Hi Stephen,
For those of us without Freds toys Ralph has the right answer, the "Sandwich" method.
This works well for constant chord or tapered wings, curves are a bit of a problem.
To make this work you need a root and tip template, and some long bolts. I usually make my templates from 1.5 mm ply, and depending on the rib size use either long M3 or M8 bolts. Make sure the bolt holes line up in your two templates and that they are in the correct position relative to each other for tapered wings (otherwise the taper will be off. Y axis is important too, otherwise you end up with washin/out.
If you like the templates are the bread of the sandwich. The filling is the number of ribs you want to make.
Drill the ribs to suit your long bolts and their locations and sandwich the ribs between the templates.Check your alignments and start trimming. I usually use very coarse sandpaper (60/80 grit) until I am getting close to the edges of the templates. Then move to finer grades. Cut out your spar and any other slots (leading edge, lightening holes) whilst you have the bunch of ribs together. You did remember to cut them into your templates, right? If the ribs are big enough for lightening holes a dremel drum sander does a very nice job.
Just be careful of doing highly tapered wings. As the ribs come out of the sandwich they will have a champhered edge, and you will remove this during the build. If there is a lot of taper the champfer will be large, so your finished ribs will be a fair bit smaller than what you started with.
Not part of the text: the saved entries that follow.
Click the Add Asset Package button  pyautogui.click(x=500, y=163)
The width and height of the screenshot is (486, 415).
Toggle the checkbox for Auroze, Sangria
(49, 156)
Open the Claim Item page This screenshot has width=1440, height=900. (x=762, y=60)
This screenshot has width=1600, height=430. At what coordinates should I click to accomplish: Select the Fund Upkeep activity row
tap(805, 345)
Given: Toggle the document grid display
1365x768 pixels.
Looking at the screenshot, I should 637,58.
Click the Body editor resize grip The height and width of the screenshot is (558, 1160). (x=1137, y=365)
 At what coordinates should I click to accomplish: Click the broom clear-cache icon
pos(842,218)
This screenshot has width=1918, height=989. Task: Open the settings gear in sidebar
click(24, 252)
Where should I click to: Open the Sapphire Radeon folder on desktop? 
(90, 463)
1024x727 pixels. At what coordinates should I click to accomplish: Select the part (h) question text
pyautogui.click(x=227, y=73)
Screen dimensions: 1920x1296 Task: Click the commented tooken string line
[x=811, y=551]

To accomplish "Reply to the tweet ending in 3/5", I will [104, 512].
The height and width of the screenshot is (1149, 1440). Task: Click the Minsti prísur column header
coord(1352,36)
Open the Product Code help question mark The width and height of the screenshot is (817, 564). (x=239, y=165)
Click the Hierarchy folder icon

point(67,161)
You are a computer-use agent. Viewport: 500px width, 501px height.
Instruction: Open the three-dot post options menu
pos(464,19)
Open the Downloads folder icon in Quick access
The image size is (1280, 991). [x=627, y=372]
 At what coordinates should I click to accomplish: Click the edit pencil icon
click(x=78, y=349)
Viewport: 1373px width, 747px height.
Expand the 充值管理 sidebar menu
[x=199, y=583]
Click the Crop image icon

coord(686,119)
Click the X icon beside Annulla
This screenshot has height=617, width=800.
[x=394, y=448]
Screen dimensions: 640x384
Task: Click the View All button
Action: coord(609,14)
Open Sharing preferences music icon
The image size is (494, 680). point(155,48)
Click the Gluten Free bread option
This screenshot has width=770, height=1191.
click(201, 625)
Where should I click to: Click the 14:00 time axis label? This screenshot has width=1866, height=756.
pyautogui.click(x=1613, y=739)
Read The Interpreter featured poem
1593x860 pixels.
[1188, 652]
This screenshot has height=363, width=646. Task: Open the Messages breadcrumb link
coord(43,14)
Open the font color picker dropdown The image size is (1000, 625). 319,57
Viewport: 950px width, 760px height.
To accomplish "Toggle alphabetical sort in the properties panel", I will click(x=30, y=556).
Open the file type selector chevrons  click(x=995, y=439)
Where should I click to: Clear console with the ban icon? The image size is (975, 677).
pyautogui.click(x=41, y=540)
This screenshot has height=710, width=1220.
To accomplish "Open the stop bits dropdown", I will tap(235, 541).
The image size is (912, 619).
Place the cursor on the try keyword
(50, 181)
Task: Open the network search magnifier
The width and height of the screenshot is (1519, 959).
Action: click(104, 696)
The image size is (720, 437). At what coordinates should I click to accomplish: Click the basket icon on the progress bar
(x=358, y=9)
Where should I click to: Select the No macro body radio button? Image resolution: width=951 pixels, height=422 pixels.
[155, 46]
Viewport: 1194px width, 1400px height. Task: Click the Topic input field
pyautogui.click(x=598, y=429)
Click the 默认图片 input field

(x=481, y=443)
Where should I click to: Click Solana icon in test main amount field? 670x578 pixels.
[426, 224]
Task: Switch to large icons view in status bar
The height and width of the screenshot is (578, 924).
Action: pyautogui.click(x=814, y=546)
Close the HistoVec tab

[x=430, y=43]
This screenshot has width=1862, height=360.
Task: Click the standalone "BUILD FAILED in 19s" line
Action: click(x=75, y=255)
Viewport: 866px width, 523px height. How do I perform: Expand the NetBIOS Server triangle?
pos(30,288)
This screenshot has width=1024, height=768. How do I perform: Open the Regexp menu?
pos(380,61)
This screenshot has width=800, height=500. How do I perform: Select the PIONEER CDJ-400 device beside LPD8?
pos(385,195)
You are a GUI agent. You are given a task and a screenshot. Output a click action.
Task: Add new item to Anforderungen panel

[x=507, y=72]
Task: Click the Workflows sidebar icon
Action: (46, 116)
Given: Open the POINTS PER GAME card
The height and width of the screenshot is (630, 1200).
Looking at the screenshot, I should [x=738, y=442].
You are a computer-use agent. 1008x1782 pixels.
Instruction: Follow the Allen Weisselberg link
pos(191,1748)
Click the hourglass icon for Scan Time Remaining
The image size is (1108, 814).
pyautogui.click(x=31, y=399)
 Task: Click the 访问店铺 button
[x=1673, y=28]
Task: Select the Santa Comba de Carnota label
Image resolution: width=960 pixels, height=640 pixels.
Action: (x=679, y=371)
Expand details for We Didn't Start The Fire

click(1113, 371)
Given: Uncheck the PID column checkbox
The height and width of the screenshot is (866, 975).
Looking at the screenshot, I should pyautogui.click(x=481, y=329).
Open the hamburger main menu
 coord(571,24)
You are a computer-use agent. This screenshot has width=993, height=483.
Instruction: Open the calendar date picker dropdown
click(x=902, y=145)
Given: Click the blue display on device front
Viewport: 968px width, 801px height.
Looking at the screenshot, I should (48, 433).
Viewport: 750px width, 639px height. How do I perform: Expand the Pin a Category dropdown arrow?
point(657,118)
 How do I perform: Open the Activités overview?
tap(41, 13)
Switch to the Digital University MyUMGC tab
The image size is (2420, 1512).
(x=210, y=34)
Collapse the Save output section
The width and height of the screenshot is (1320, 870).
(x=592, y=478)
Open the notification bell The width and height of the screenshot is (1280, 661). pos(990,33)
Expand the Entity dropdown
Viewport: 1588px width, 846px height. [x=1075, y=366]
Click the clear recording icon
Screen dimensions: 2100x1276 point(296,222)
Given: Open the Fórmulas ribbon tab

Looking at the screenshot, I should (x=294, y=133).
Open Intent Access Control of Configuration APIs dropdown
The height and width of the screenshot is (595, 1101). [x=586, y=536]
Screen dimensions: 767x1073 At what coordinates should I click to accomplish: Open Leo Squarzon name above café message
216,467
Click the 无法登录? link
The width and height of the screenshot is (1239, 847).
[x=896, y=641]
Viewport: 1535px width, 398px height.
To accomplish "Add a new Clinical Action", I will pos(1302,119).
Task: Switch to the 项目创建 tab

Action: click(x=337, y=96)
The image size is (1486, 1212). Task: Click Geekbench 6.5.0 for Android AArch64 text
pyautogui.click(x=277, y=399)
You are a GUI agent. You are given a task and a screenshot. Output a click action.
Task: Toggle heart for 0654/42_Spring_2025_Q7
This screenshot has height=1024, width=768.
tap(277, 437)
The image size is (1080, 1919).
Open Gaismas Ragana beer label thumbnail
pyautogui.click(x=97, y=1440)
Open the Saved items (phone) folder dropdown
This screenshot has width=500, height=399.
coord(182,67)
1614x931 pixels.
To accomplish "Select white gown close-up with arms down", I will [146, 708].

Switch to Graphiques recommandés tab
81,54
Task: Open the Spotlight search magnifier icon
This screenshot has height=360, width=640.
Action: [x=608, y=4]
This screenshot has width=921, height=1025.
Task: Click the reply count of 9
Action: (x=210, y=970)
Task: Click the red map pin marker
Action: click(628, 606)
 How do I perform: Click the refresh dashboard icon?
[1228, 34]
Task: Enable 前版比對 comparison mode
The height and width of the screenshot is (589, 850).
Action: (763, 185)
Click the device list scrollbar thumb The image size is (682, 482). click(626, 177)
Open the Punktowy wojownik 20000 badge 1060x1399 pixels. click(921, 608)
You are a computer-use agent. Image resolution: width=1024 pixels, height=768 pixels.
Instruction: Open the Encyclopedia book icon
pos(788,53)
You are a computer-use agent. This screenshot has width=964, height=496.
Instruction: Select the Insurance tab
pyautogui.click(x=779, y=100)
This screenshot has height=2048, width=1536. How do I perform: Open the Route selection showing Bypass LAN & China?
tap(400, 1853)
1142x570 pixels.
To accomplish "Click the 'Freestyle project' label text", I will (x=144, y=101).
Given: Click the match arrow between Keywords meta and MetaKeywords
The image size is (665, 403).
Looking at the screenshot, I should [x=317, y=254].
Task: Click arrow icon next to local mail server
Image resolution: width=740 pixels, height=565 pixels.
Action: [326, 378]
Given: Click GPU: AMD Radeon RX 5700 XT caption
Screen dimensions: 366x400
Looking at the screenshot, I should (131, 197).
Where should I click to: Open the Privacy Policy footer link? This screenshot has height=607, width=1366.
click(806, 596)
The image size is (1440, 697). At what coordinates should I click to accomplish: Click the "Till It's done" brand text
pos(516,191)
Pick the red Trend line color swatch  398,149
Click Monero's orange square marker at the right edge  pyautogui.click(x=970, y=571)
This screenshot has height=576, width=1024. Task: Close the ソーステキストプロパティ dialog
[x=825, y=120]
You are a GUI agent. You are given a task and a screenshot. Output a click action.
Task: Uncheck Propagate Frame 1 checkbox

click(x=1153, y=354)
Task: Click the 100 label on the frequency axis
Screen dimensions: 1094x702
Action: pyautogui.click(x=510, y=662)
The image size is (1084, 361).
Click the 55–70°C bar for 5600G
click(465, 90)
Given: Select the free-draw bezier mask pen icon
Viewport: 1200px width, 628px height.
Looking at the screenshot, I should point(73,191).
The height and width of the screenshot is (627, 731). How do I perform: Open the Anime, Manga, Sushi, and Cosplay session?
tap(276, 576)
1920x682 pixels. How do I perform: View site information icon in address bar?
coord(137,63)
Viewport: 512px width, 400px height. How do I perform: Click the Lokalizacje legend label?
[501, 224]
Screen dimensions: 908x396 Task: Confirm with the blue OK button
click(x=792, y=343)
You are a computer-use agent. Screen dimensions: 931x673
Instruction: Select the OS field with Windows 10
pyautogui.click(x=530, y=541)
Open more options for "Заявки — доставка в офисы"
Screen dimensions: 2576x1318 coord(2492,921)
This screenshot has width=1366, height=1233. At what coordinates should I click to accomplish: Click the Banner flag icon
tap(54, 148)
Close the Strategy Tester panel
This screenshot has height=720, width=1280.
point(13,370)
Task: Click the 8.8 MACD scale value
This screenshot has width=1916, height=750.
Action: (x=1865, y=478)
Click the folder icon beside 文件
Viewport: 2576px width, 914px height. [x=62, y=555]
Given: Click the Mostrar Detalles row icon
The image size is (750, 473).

You can do one wing at a time, or if you alternate ribs you can sand both wing halves at once (even ribs one wing, odd ribs the other). Doing both at once means that both wings will be slightly different, but it reduces the amount of champfer on tapered wing ribs considerably. On this point you pays your money and takes your chances.
Of course, if the wing is constant chord then no problems with champfer.
I have heard of people using this method to make templates for individual ribs and using the output of the sandwich method above as the templates for custom cut ribs. I can't say I know any such people personally (or maybe I do but don't realise it). This approach eliminates problems with champfer.